LILONGWE - Madonna may want to keep her baby -- but she could have a fight on her hands.

Malawi's high court Wednesday allowed human rights groups to participate in a judicial review of the pop star's adoption of a one-year-old Malawian boy, marking a new twist in a case which has attracted worldwide headlines.

Legal experts said the order would have no immediate impact on David Banda, who has been living at the pop star's London home since she took custody of him in October.

The ruling also offered some relief for Madonna as it did not amount to a green light for the rights groups to mount a full challenge against the adoption.

Justin Dzonzi, a lawyer for the applicants, acknowledged as much but said it would help clarify Malawi's laws on adoption.

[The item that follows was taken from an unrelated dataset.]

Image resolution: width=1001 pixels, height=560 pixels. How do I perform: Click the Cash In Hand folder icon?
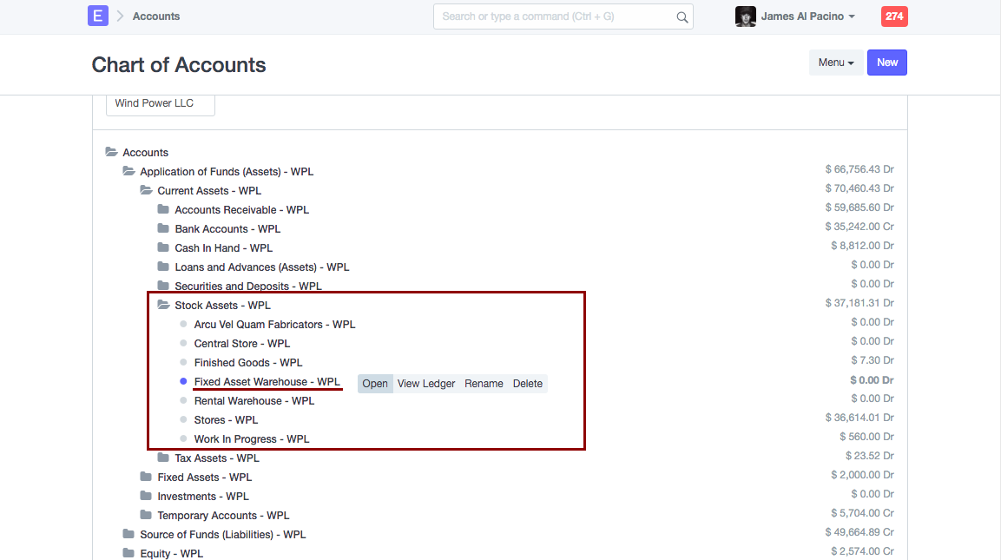(x=163, y=247)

"We are not saying that David should come back, but rather help change the law and assist the court to make a proper decision on whether to grant Madonna full adoption rights," he said.

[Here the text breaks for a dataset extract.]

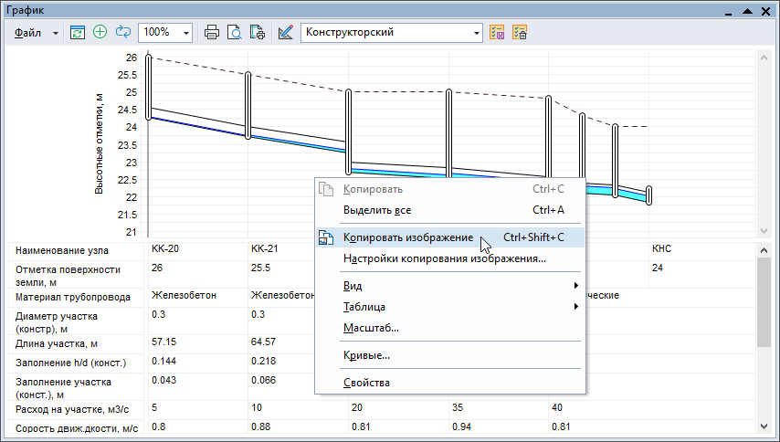Expand the Конструкторский profile dropdown

(477, 32)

Madonna's lawyer Alan Chinula said he had no objections to the ruling, which is unlikely to require Madonna to return to the southern African country any time soon.

"In my submissions to court earlier, I did not object to their applications and arguments as regards the law and therefore I do not see any problems with the order," he said.

Madonna signed interim adoption papers when she and her husband, film maker Guy Ritchie, visited in October on what they said was a humanitarian mission to help Malawi orphans.

But the coalition of 67 rights groups will now be allowed to take part in all court hearings on granting a permanent adoption order, expected in 18 months.

The rights groups had sought to lodge a court challenge against the interim adoption, arguing the speedy granting of custody violated Malawi's decades-old ban on adoptions by non-residents.

Under the interim order, David Banda was to stay with Madonna for 18 months during which time his progress would be monitored by Malawi officials before final approval may be given for him to remain with her family.

Judge Andrew Nyirenda said the rights groups, who were later joined by Malawi's Human Rights Commission, had demonstrated there was a case to be heard.

"The applicants have made it clear that they would not be commenting on the facts, but only critical areas of law because of the importance of the matters under consideration so that appropriate jurisprudence be developed for future guidance," he said in his ruling.

Madonna's plans to adopt David Banda were quickly complicated by the appearance of the boy's father Yohane Banda, who said he had not been properly advised of the singer's plan to take his son away permanently.

David Banda had lived in an orphanage since the death of his mother, and Yohane Banda later said he hoped Madonna would take good care of his son.

Madonna already has two children -- daughter Lourdes, 10 and son Rocco, 6. She told the BBC she was shocked at the furor over her Malawi adoption plan, and hoped that African countries could change their adoption laws to enable more children to find new homes.